What the task asks -
Using the patent claims, explain how claim 14 says the third feedback data is produced and on what basis that data measures performance.

Text under study -
○ ○ ○ ○ ○ ○ ○
11. The system of claim 8, wherein generate the first feedback data and generating the second feedback data are performed using at least one of automated feedback and human feedback.

12. The system of claim 8, wherein identify the subset of the user interfaces based on the first feedback data further includes:

generate a new user interface associated with a new configuration of interface elements that is distinct from the set of the user interfaces, wherein the new user interface is included in the subset of the user interfaces.

13. The system of claim 8, wherein a first user interface includes a first interface element in a first position and a second user interface includes the first user interface element in a second position, wherein the first position and the second position are distinct.

14. The system of claim 8, wherein prior to identifying the preferred user interface, the instructions further configure the system to:

identify a second subset of user interfaces based on the second feedback data, wherein the subset of the user interfaces includes the second subset of the user interfaces; and

generate third feedback data by evaluating the second subset of the user interfaces against third testing metrics, wherein the third feedback data indicates a third measure of performance of a respective user interface based on the third testing metrics.
○ ○ ○ ○ ○ ○ ○
Source data -
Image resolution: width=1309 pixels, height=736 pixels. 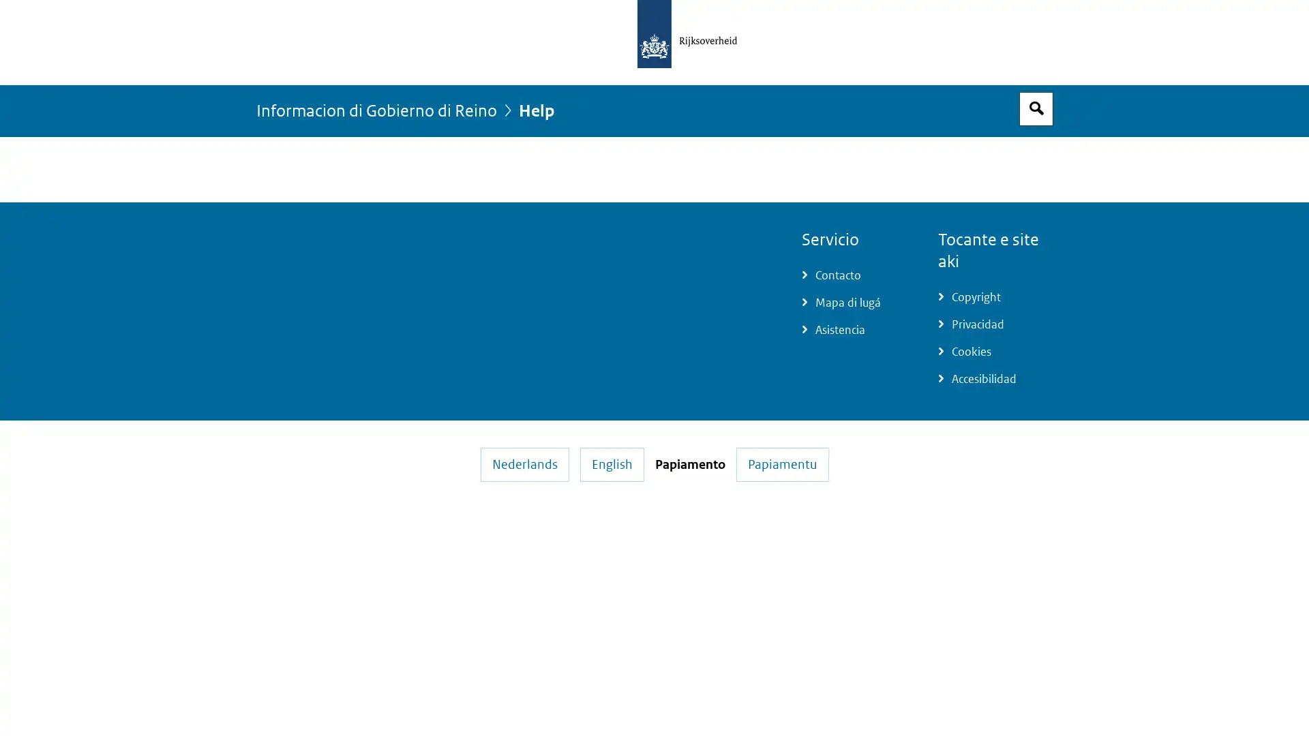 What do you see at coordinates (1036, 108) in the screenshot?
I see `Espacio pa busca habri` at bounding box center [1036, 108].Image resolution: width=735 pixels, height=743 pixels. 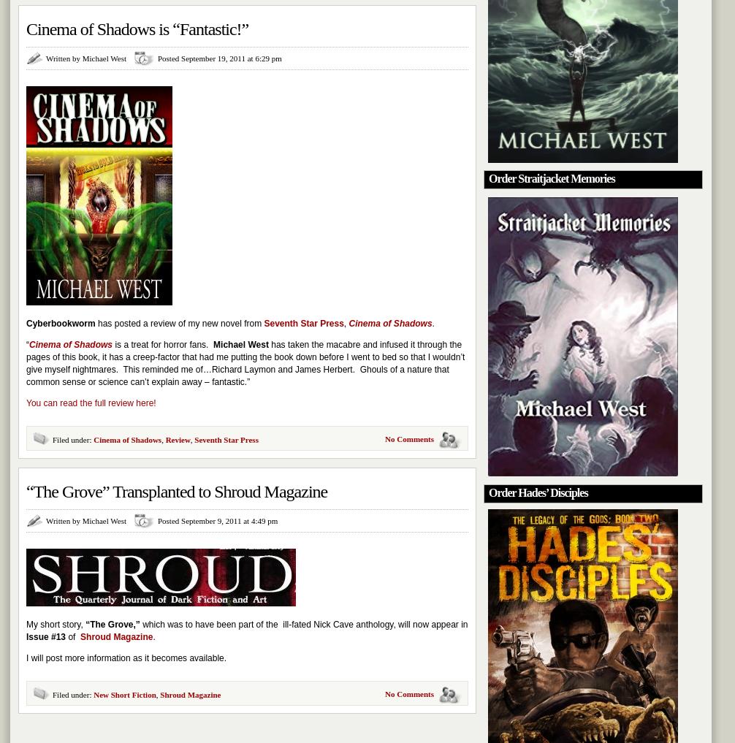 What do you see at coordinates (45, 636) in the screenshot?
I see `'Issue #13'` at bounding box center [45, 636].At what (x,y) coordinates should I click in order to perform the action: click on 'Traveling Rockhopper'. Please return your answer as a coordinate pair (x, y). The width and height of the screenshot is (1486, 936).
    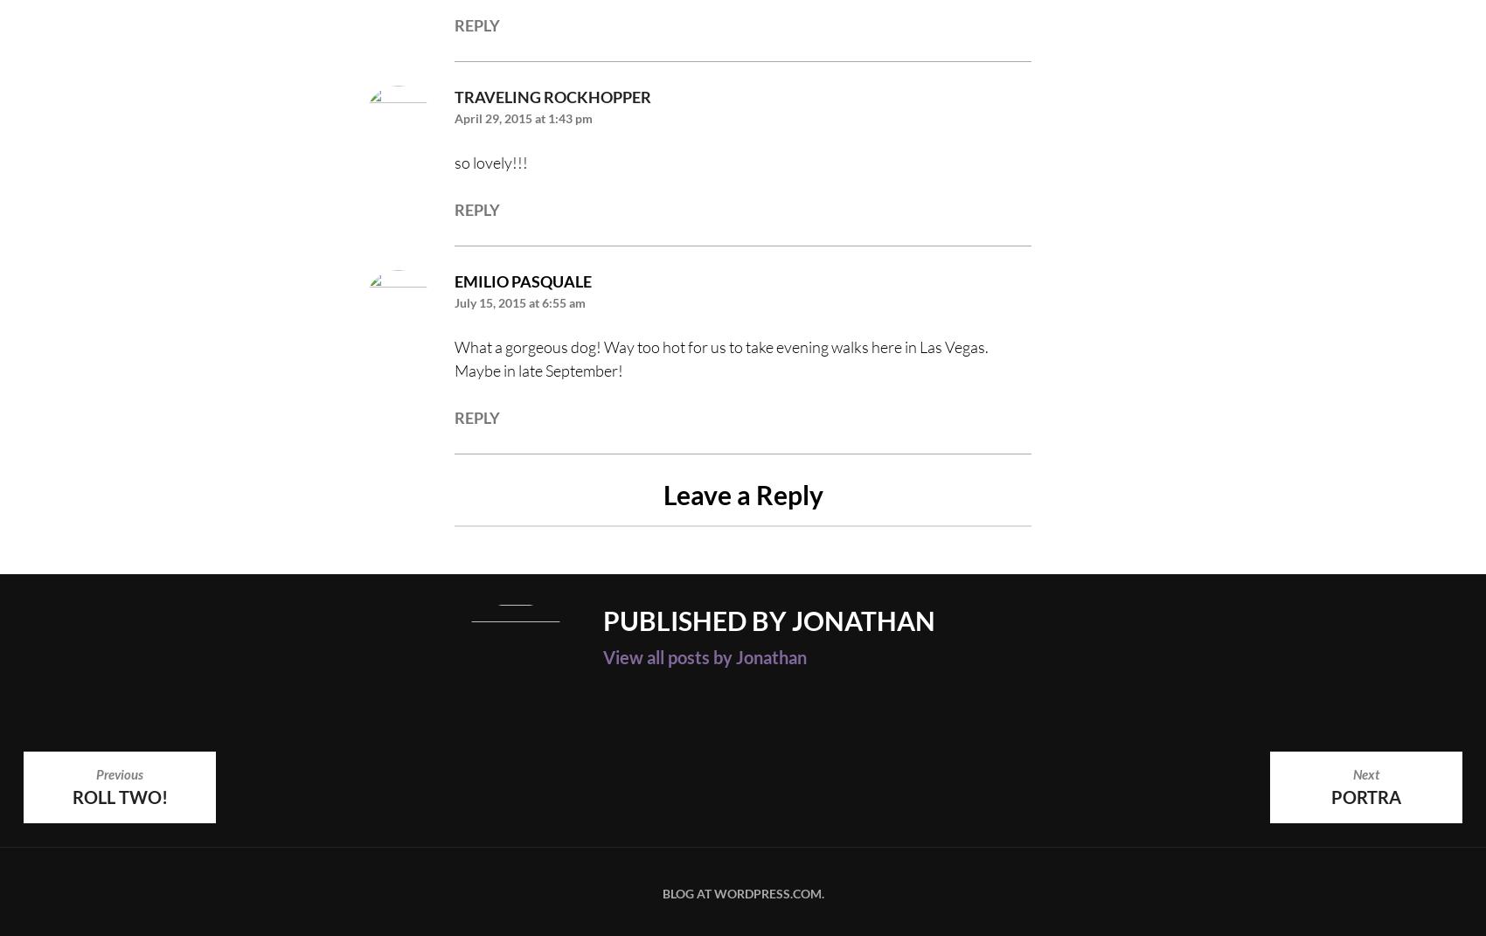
○ ○ ○ ○ ○ ○ ○
Solution to the exercise -
The third feedback data is generated by evaluating the second subset of the user interfaces against third testing metrics. It indicates a third measure of performance of a respective user interface based on those third testing metrics.